By favouring some and disadvantaging others, current policies have entrenched the power of specific vested interests and undermined the power of others. The losers have been consumers and smaller producers: the winners, corporations and larger farmers.

Those who have benefited from the process now dominate policy, pushing the whole process of food production in a direction that serves their immediate and long-term interests. Agricultural research, for example, is dominated by the industry, effectively ensuring that research that supports chemical farming has been funded at the expense of research which would benefit a less-intensive approach. At the farm level, the need to purchase inputs has created a dependency on the agrochemical industry, whose influence on policy has grown correspondingly.

Change to the existing system inevitably threatens those who have the most to gain from maintaining the status quo. The influence they currently enjoy on policy has effectively ensured that reform is restricted to those measures that do not undermine their interests. By definition, such measures are generally limited to addressing only the most flagrant abuses of the system and stop far short of the deep structural changes that are needed to achieve a truly sustainable agriculture. In that respect, the strategies now being employed by those who benefit from the system, for retaining their power and control, are among the major factors undermining alternate systems of food production which would liberate farmers from the chemical and financial treadmill on which they find themselves.

At the farm level, such alternatives do not need to be reinvented, merely developed and encouraged. Throughout the industrialised North, there are farmers who, from the outset, have tried to defy conventional wisdom and resist the pressures to adopt intensive chemical farming. Over the years, they have relentlessly ploughed their own furrow, developing methods of controlling pests and building fertility which do not rely on the use of synthetic chemicals. Building upon existing knowledge, individuals have succeeded in creating their own marketing networks; evolving new forms of land ownership; and developing, as far as possible, an agriculture that, in the words of Wendell Berry, "depletes neither soil nor people".

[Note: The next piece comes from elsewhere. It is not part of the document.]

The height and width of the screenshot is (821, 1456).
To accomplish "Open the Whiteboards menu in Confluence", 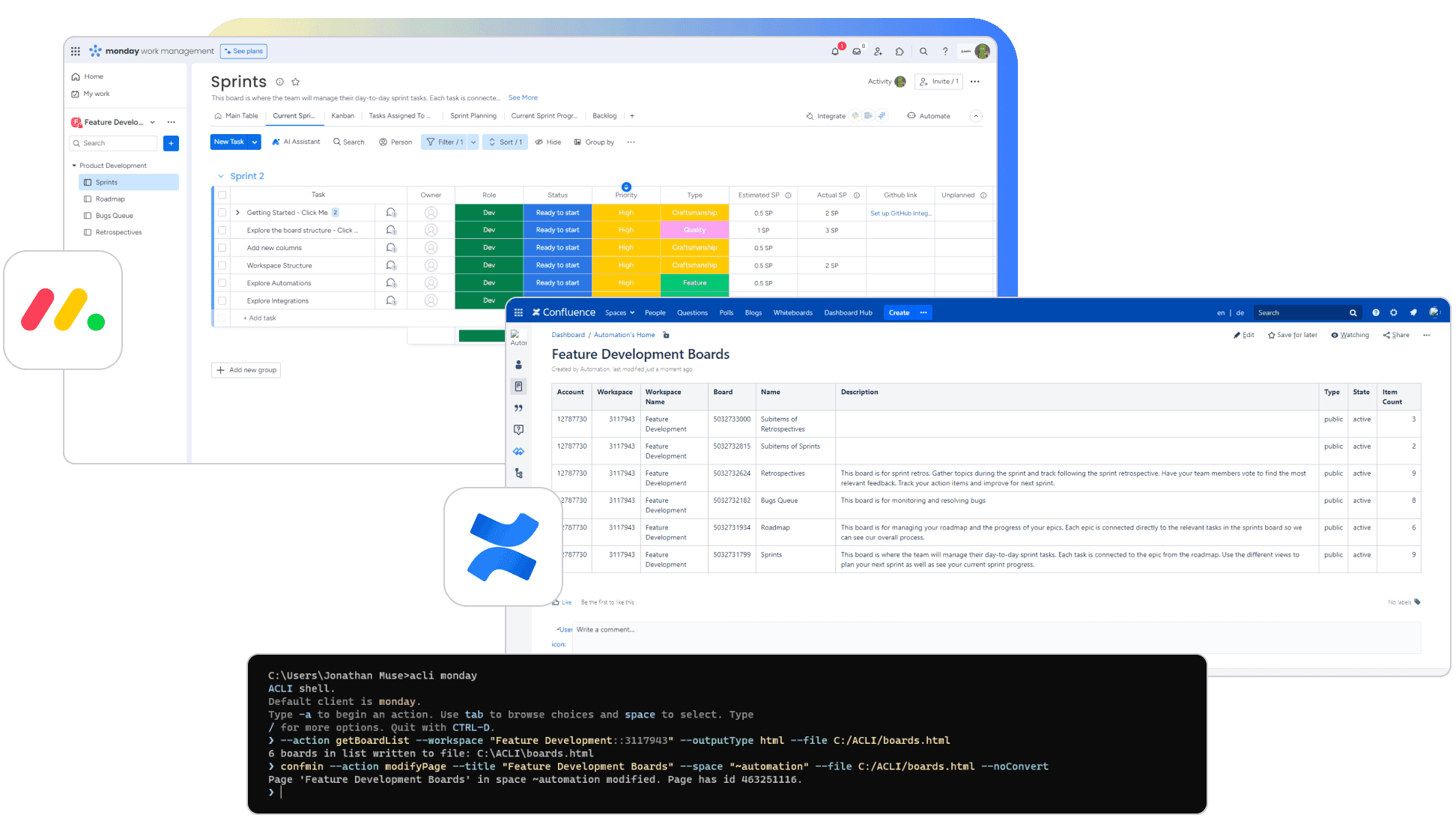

There are no "off-the-shelf", easy blueprints for realising the promise which the alternatives hold out. On the contrary, differing histories, environments, social conditions and political structures demand a diversity of responses if real change is to be achieved. Groups campaigning in isolation for specific changes in legislation to encourage such alternatives are unlikely to have sufficient influence to challenge the status quo. Problems ranging from environmental degradation to rural depopulation, from dependence on agrochemicals to concentration in the food industry, are interlinked, and cannot be addressed either on a single issue basis or through universal solutions. Indeed, unless groups are aware of the need for a deeper restructuring of industrial society, they may even end up legitimising the very processes and interests they are seeking to change.

At issue is the question of power - of who controls the land, inputs, production, marketing, research, decision-making and policy, and with what aims and priorities in mind. On that respect, what unites groups, from farmers to environmentalists, from consumers to animal welfare campaigners, is not an identical vision of the future, but the desire to regain an element of control.

To campaign for changes of a structural nature, it is vital that groups should come together to form alliances which cut across narrow sectoral boundaries, allowing campaigns to be fought on a broader front. In forming such alliances, differences between groups do not magically disappear: the amount of weighting to be given to environmental protection, animal welfare, food quality, price, the protection of local communities, and so on, will always be a matter for negotiation. Those that have begun to form such alliances, however, have come to recognise that though the differences between groups should not be underplayed, they are of less importance than their common commitment to change - and that emphasising them only plays into the hands of those wielding power.